▸ **Selected extract**:
§

Methods : Eleven glaucoma specialists independently assigned scores for the rate of structural progression based on series of 5 biannual Heidelberg Spectralis OCT printouts from 100 glaucoma or glaucoma suspect eyes, from 51 participants in the Portland Progression Project longitudinal study. They also reviewed 20 of the series twice to assess repeatability. Scores were on a scale from 1 (improvement) to 7 (very rapid progression), and were averaged among clinicians. Generalized estimating equation linear models, weighted by intra-eye inter-clinician score variability, were used to predict the mean clinician score from the rates of change of Retinal Nerve Fiber Layer Thickness (RNFLT) or Bruch’s Membrane Opening Minimum Rim Width (MRW), either globally or in the most rapidly thinning of the six sectors presented by the instrument’s software.

§

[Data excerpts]
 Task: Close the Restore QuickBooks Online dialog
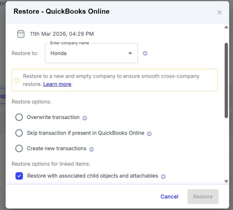219,13
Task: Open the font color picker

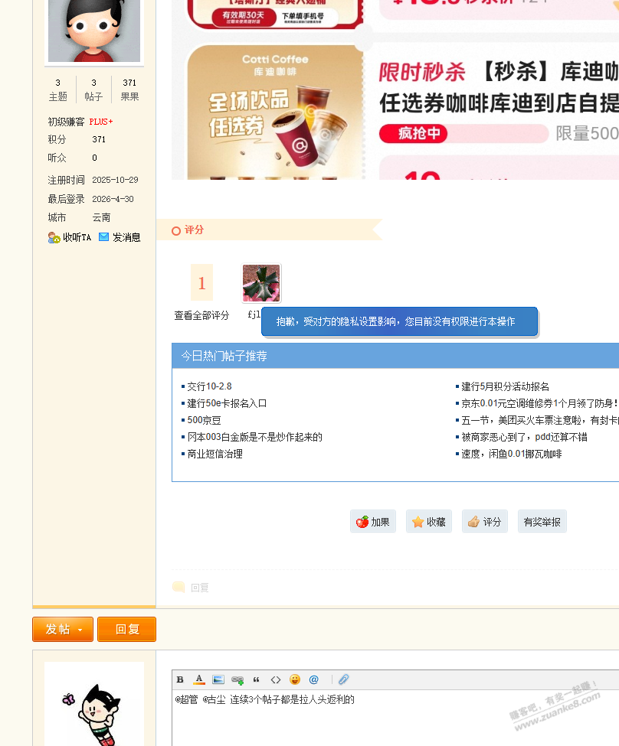Action: 199,679
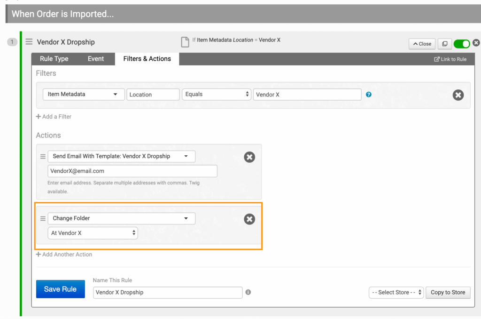This screenshot has height=319, width=481.
Task: Open the Select Store dropdown
Action: (x=396, y=292)
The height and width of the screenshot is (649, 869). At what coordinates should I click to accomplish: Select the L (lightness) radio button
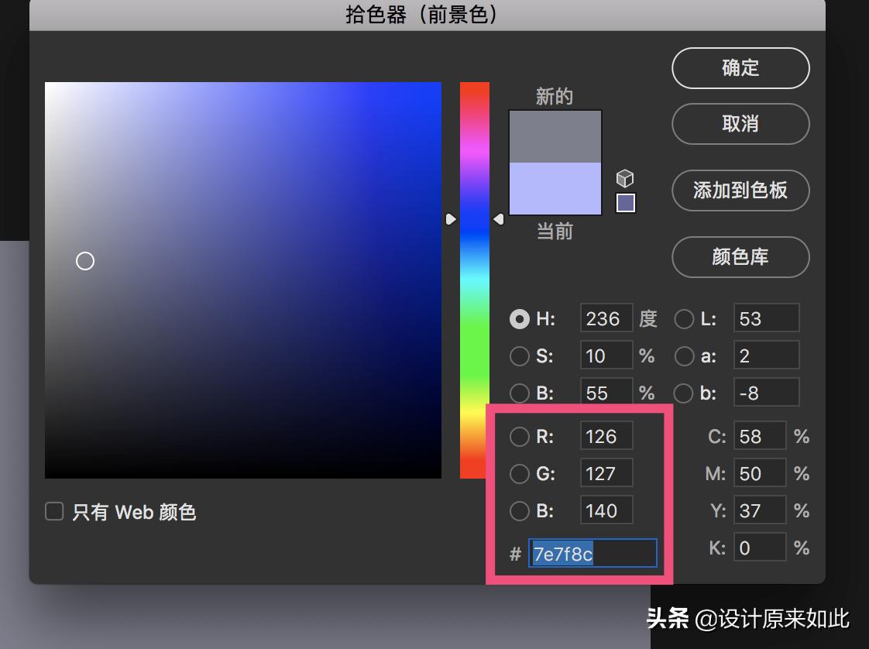(684, 318)
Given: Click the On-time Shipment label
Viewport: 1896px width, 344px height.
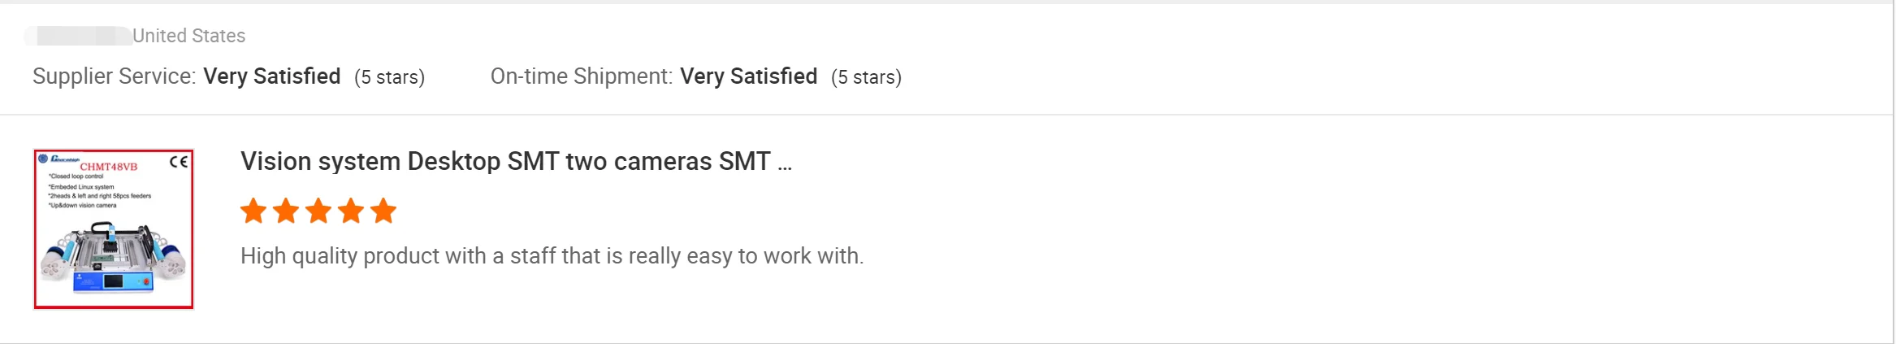Looking at the screenshot, I should click(581, 76).
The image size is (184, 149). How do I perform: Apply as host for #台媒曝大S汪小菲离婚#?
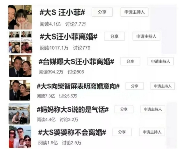click(x=161, y=61)
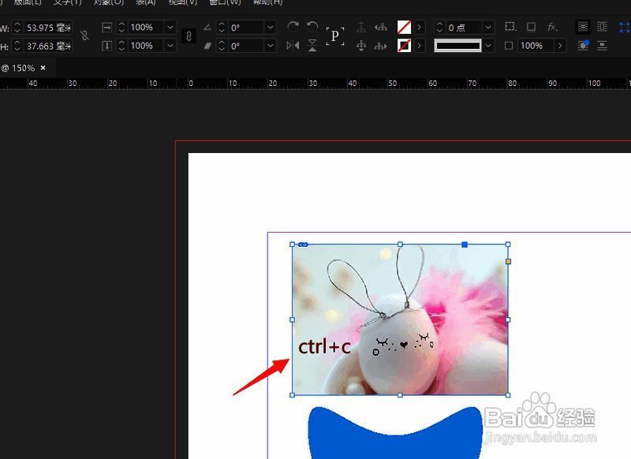Open the stroke weight dropdown showing 0 点
Screen dimensions: 631x459
tap(487, 26)
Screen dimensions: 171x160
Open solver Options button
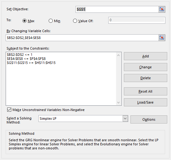tap(149, 119)
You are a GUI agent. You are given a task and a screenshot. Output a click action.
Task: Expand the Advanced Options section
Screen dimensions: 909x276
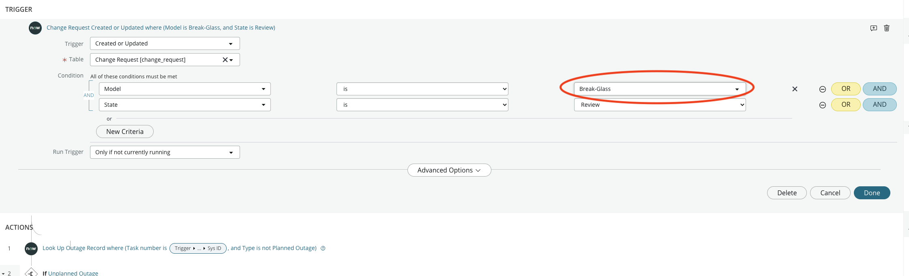point(449,170)
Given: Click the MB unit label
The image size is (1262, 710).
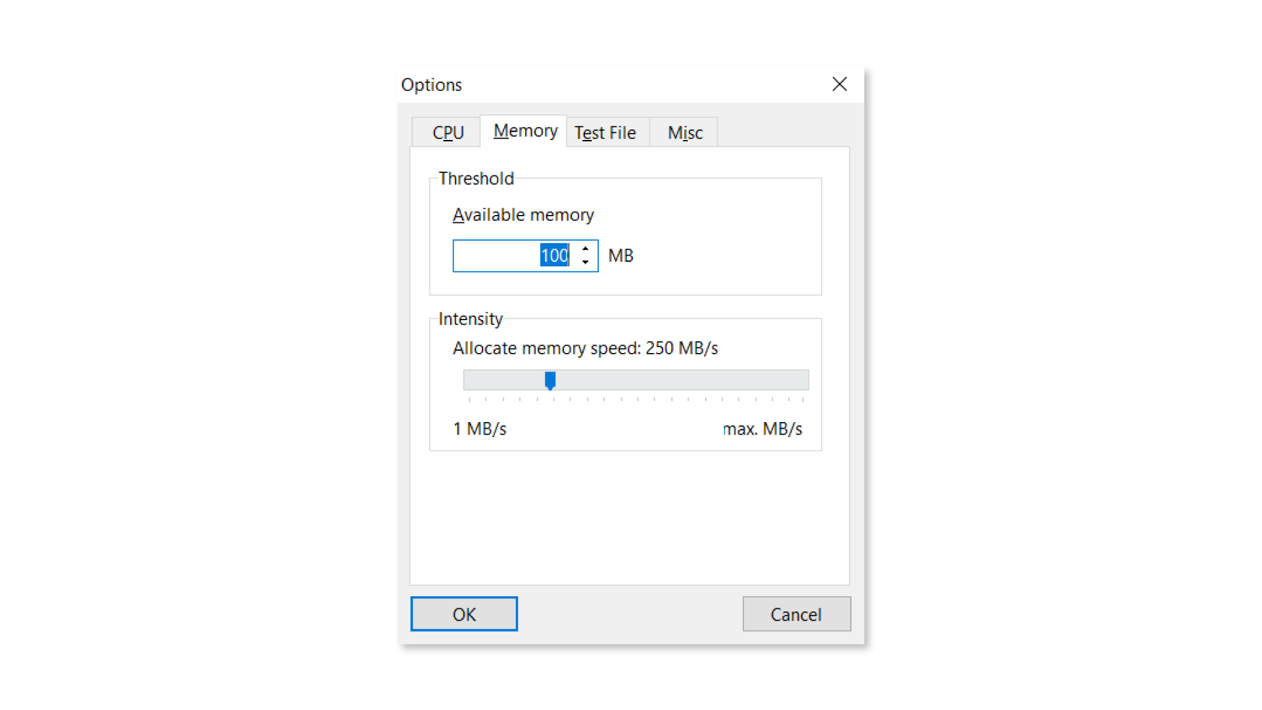Looking at the screenshot, I should 620,256.
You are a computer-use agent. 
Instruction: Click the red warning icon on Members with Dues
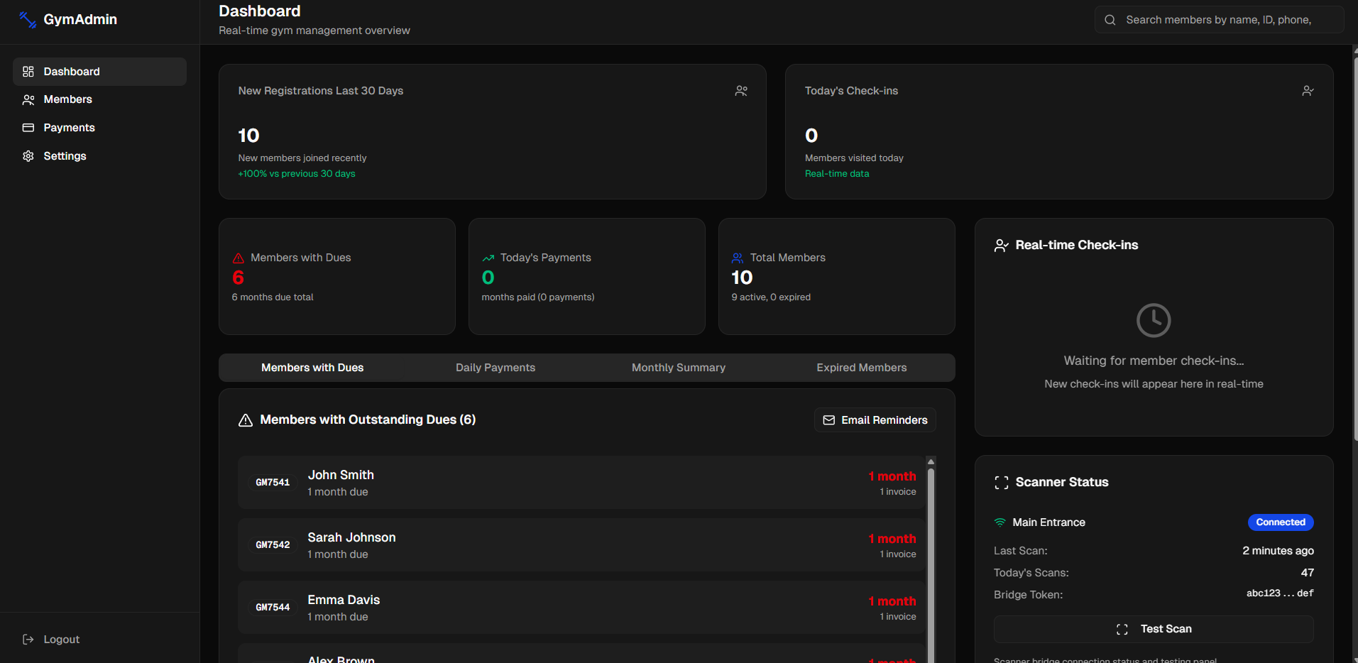(x=239, y=258)
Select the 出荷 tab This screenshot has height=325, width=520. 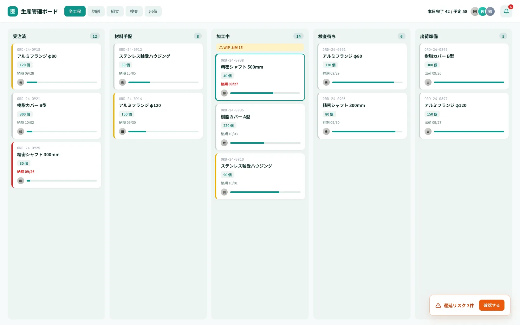153,11
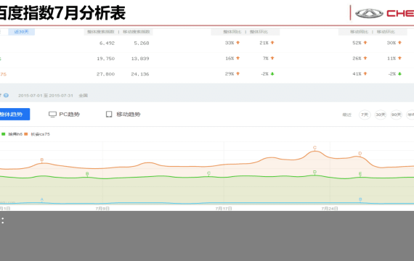Click the 移动趋势 tablet icon

[109, 114]
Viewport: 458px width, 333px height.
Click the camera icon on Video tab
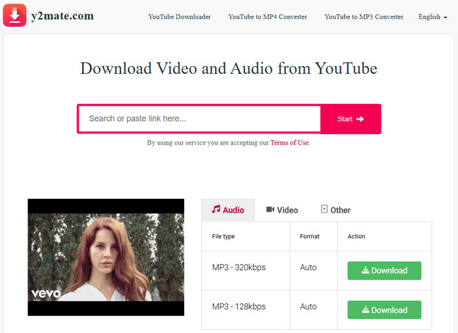(x=270, y=210)
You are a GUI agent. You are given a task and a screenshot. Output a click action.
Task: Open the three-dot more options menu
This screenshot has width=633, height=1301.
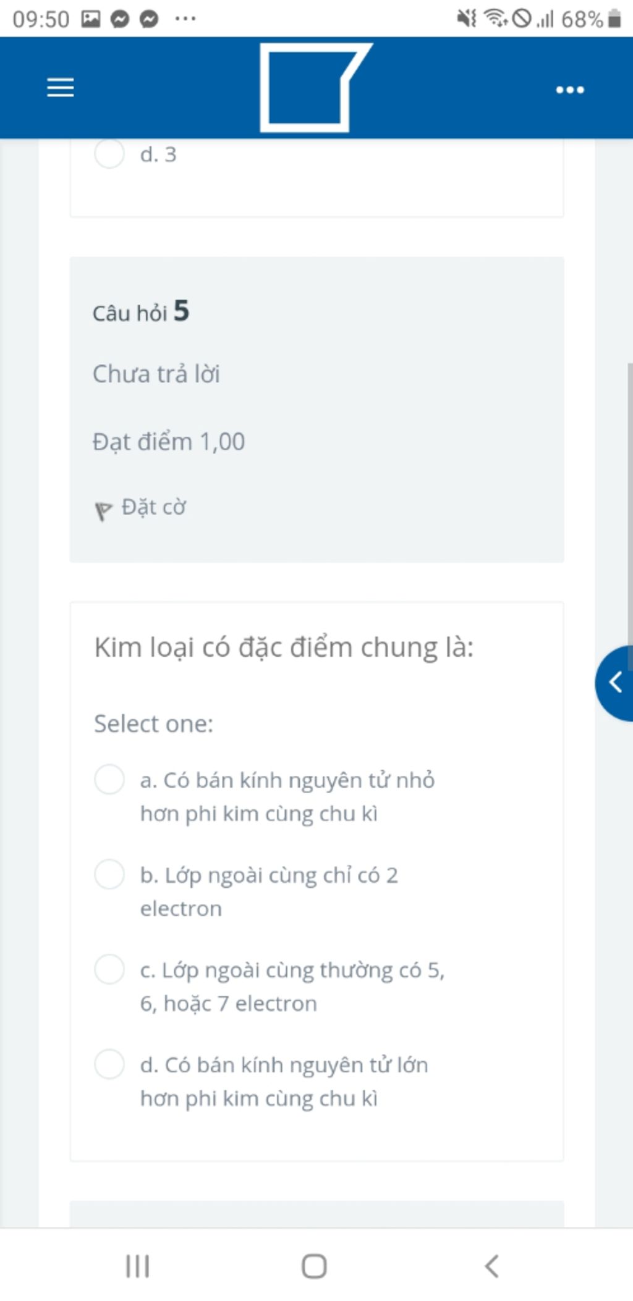[569, 90]
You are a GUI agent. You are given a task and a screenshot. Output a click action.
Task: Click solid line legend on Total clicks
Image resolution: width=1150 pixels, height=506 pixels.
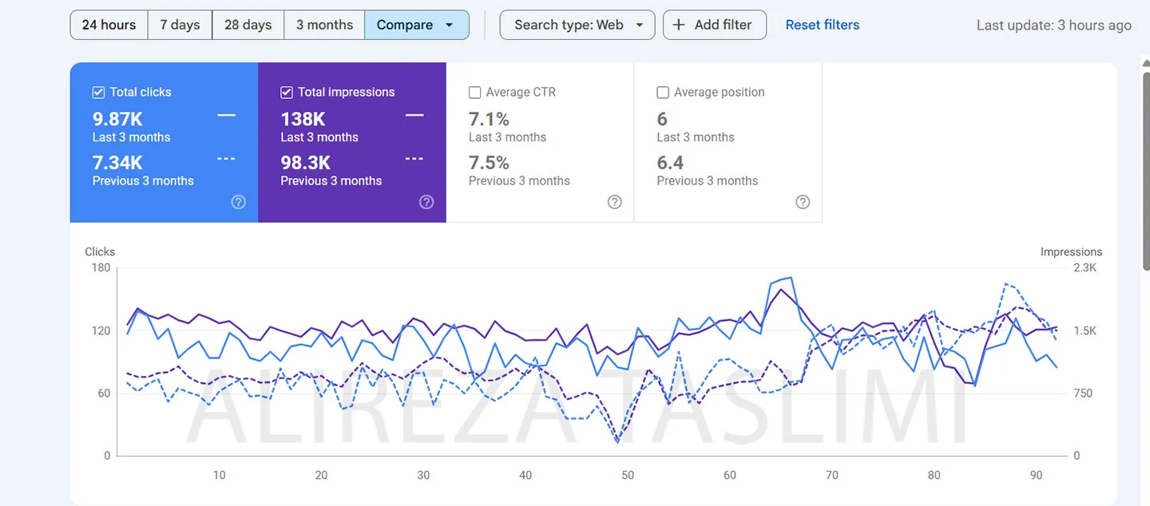tap(226, 116)
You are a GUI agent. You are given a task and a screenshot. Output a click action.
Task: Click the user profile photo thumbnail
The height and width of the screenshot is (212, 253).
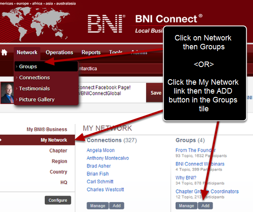[x=7, y=92]
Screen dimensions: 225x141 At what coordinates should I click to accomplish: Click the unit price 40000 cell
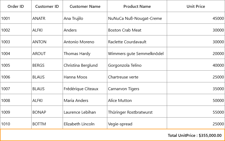tap(196, 65)
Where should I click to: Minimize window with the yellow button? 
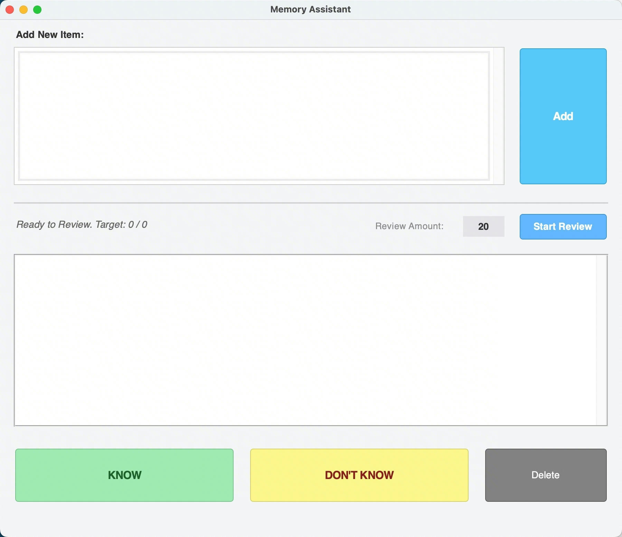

§

▸ **Exercise directions**: Continue the glaucoma progression methods text from the point where it ends.

▸ **Output of the exercise**:
Results : The average global RNFLT within the series was 79.3µm (range 41.4 to 126.6); average global MRW was 214.4µm. Of individual clinician scores, 95% varied by ≤1 point when repeated. The average mean clinician score was 2.6 (standard deviation 0.7, range 1.5 to 4.8). This score was more strongly correlated with the rate of change of RNFLT in the most rapidly changing sector (R2=0.657 when expressed in %/y, or R2=0.582 using µm/y) than with the global RNFLT rate (R2=0.372 and 0.305 respectively); see Figure 1. These comparisons persisted, albeit with smaller differences in R2, when the three outliers with apparent thickening of the RNFLT were excluded. Correlations with the rate of MRW thinning were consistently weaker (maximum R2=0.149 for the most rapidly changing sector in %/y) than those for RNFLT for both global and sectoral analyses; see Figure 2.

Conclusions : The percentage rate of change of RNFLT in the most rapidly changing sector predicted experts’ assessment of the rate of structural progression better than global rates. Sectoral RNFLT rates may be a useful addition to current clinical printouts.

This is a 2021 ARVO Annual Meeting abstract.